--- EXTRACTED MATERIAL Enclosed Below ---

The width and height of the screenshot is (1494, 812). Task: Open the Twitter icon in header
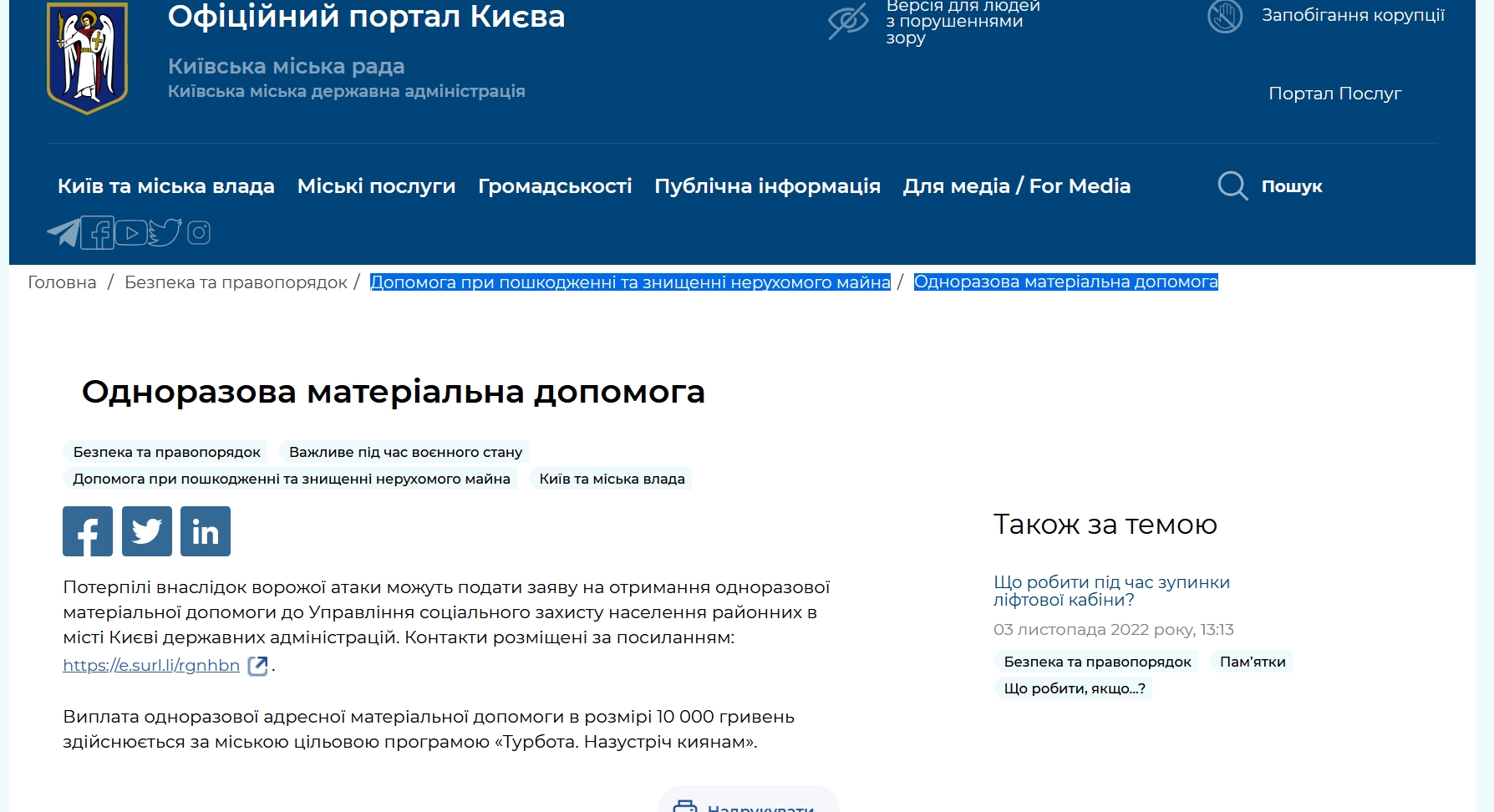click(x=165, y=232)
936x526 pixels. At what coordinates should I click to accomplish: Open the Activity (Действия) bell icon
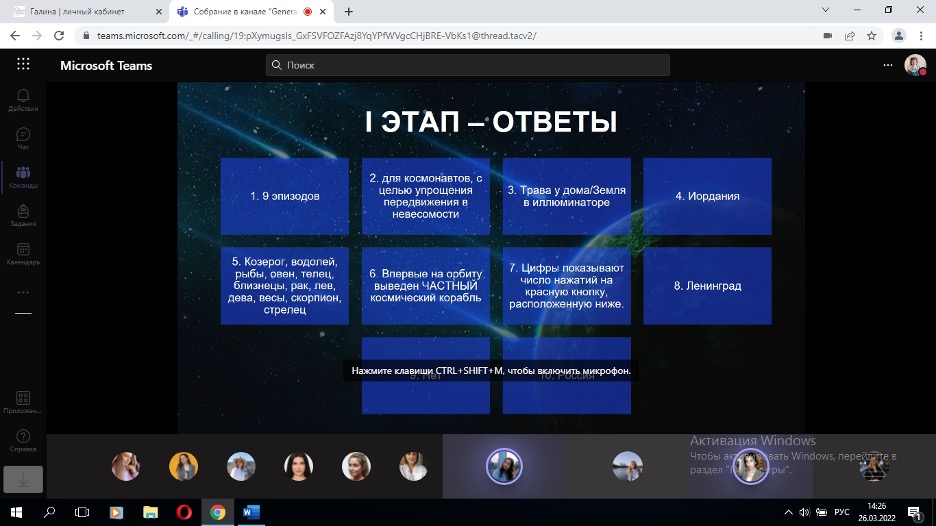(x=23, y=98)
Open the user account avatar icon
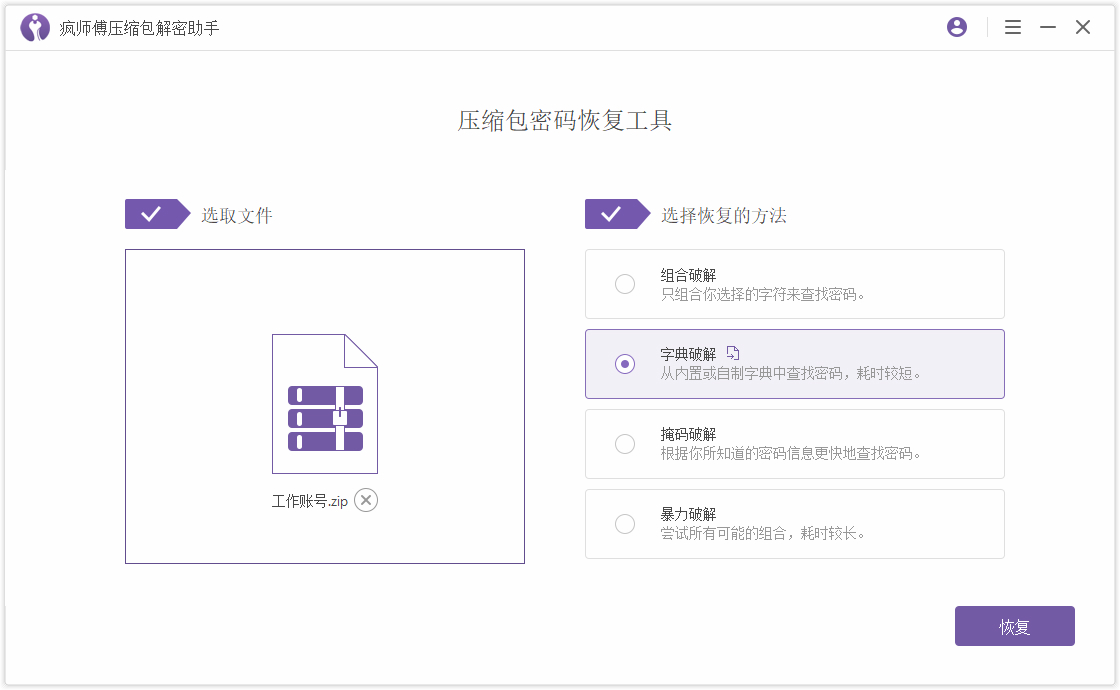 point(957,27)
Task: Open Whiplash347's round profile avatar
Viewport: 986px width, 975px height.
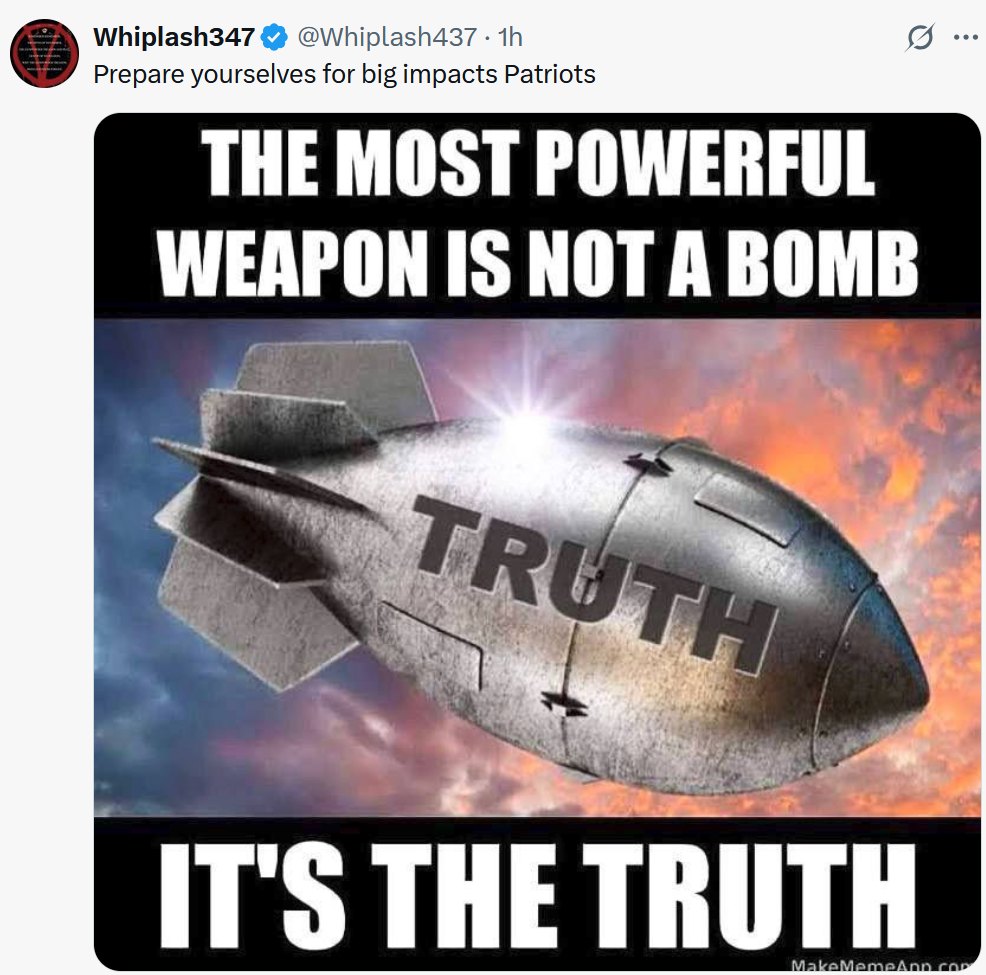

--- End of Enclosed EXTRACTED MATERIAL ---

- _WHAT YOU NEED TO DO_
Could you repeat the listing above exactly, omitting its pictures?

- _RESULT FOR THIS EXERCISE_
The width and height of the screenshot is (1494, 812). Task: Open the Twitter icon in header
click(x=165, y=232)
936x526 pixels. At what coordinates should I click to accomplish: Open the Activity (Действия) bell icon
(x=23, y=98)
Open the user account avatar icon
 point(957,27)
Task: Open Whiplash347's round profile avatar
Viewport: 986px width, 975px height.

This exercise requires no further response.